*** EXTRACTED RECORDS ***

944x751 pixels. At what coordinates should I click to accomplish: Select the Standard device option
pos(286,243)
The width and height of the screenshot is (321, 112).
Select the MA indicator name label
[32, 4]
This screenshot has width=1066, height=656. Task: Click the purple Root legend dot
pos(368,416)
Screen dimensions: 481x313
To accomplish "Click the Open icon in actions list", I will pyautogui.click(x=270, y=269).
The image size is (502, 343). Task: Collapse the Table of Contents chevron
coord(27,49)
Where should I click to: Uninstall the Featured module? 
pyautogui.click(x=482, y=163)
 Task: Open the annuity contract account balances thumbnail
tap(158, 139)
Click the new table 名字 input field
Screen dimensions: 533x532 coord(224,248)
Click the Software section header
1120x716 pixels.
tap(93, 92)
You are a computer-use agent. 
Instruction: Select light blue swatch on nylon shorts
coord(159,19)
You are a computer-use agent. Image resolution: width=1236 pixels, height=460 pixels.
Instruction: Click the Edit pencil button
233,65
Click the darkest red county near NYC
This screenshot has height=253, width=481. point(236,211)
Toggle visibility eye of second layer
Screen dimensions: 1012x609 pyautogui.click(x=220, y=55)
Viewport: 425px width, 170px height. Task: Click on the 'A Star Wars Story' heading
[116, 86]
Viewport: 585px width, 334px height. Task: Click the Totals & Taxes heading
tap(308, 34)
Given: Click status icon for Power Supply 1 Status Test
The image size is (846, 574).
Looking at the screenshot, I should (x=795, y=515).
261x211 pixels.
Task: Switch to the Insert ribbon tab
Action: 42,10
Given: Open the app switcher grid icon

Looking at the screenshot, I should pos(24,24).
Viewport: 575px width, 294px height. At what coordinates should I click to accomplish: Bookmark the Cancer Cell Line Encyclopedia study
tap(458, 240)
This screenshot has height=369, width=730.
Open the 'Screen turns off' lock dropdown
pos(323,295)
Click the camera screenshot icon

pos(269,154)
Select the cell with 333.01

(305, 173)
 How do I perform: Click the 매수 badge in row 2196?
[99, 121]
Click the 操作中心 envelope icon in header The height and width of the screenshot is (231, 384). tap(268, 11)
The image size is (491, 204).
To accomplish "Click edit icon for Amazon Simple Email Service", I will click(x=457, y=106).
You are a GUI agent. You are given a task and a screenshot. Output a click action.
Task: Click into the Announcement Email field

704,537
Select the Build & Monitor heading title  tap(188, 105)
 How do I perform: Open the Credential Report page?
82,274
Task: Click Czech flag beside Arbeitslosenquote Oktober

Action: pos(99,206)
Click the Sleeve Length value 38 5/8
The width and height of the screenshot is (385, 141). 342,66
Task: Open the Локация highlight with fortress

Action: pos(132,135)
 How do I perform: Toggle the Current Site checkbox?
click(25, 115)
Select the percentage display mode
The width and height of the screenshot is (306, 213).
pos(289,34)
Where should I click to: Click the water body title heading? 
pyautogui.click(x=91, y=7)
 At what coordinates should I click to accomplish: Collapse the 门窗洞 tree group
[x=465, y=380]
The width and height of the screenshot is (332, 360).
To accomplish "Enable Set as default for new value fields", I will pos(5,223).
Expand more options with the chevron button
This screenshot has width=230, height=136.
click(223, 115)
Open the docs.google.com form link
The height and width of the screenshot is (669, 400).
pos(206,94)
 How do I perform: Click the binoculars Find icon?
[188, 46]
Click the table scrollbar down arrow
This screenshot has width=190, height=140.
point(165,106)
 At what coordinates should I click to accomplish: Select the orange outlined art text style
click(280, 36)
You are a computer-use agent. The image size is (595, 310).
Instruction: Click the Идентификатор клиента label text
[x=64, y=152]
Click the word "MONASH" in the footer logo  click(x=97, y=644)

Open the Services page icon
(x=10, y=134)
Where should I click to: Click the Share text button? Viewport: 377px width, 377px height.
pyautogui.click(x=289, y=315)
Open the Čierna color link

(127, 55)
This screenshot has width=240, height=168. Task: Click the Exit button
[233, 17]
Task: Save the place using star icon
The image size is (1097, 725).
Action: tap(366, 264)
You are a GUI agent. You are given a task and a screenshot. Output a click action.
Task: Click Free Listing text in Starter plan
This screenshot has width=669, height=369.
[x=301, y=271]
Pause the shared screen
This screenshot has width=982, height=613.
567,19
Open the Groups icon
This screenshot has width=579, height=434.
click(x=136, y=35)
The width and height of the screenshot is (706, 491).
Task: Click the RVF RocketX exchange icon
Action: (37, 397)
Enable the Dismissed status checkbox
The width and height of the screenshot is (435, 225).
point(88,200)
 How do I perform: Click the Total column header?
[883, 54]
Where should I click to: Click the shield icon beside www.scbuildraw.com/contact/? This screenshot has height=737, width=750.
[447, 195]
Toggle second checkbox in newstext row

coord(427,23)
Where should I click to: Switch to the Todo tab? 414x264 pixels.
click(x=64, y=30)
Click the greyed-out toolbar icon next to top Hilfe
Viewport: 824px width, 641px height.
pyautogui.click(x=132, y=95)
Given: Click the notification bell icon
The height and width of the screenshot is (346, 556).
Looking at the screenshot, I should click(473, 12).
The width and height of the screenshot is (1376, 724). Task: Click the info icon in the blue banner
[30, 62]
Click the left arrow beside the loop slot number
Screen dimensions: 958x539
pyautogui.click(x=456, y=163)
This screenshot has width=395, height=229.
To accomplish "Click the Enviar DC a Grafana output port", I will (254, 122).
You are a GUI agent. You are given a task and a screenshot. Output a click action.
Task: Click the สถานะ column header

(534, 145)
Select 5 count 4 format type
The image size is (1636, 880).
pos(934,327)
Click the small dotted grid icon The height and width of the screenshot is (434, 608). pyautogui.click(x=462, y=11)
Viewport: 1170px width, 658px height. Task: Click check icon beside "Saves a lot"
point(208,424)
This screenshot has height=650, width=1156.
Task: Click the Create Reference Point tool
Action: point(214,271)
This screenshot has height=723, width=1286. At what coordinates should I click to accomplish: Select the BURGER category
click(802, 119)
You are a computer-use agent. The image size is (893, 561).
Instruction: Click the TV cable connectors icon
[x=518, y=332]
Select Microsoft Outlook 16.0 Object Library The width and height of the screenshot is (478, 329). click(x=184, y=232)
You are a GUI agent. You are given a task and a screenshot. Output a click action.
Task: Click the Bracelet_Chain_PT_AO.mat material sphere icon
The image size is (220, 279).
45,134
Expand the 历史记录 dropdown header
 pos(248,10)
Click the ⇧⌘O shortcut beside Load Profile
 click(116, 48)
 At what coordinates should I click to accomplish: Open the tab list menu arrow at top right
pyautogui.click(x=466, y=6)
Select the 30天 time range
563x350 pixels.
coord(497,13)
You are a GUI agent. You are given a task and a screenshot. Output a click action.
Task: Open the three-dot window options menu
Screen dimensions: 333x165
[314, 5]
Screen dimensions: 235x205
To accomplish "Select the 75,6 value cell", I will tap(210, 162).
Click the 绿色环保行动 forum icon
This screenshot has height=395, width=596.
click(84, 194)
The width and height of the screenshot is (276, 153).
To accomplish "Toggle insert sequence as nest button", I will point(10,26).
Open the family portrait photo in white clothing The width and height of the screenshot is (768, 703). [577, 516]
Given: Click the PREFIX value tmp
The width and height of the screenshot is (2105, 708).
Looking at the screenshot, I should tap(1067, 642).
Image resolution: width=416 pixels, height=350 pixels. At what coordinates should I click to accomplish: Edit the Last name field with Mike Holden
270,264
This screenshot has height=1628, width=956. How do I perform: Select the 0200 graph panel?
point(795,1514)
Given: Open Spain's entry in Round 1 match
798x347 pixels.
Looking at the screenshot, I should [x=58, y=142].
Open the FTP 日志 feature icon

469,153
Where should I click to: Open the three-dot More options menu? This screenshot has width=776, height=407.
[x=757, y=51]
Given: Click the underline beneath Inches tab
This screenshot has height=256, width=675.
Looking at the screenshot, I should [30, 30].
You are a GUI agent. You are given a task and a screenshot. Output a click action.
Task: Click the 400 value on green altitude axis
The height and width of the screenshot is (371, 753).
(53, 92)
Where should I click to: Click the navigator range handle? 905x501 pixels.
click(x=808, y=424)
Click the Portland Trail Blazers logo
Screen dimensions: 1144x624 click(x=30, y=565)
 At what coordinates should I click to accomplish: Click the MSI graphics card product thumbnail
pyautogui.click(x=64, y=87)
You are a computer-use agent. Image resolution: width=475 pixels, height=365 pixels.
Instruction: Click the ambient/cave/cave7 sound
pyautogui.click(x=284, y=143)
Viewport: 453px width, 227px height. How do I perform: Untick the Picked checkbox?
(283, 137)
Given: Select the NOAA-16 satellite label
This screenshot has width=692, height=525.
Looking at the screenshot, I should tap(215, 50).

*** End of EXTRACTED RECORDS ***

▸ **TASK DESCRIPTION**: Copy word for word the stretch of entries above from the line that has "The image size is (220, 279)." through the line that has "Open the family", both ends included, and nothing outside it.

▸ **EXPECTED ANSWER**:
The image size is (220, 279).
45,134
Expand the 历史记录 dropdown header
 pos(248,10)
Click the ⇧⌘O shortcut beside Load Profile
 click(116, 48)
 At what coordinates should I click to accomplish: Open the tab list menu arrow at top right
pyautogui.click(x=466, y=6)
Select the 30天 time range
563x350 pixels.
coord(497,13)
You are a GUI agent. You are given a task and a screenshot. Output a click action.
Task: Open the three-dot window options menu
Screen dimensions: 333x165
[314, 5]
Screen dimensions: 235x205
To accomplish "Select the 75,6 value cell", I will tap(210, 162).
Click the 绿色环保行动 forum icon
This screenshot has height=395, width=596.
click(84, 194)
The width and height of the screenshot is (276, 153).
To accomplish "Toggle insert sequence as nest button", I will point(10,26).
Open the family portrait photo in white clothing The width and height of the screenshot is (768, 703). [577, 516]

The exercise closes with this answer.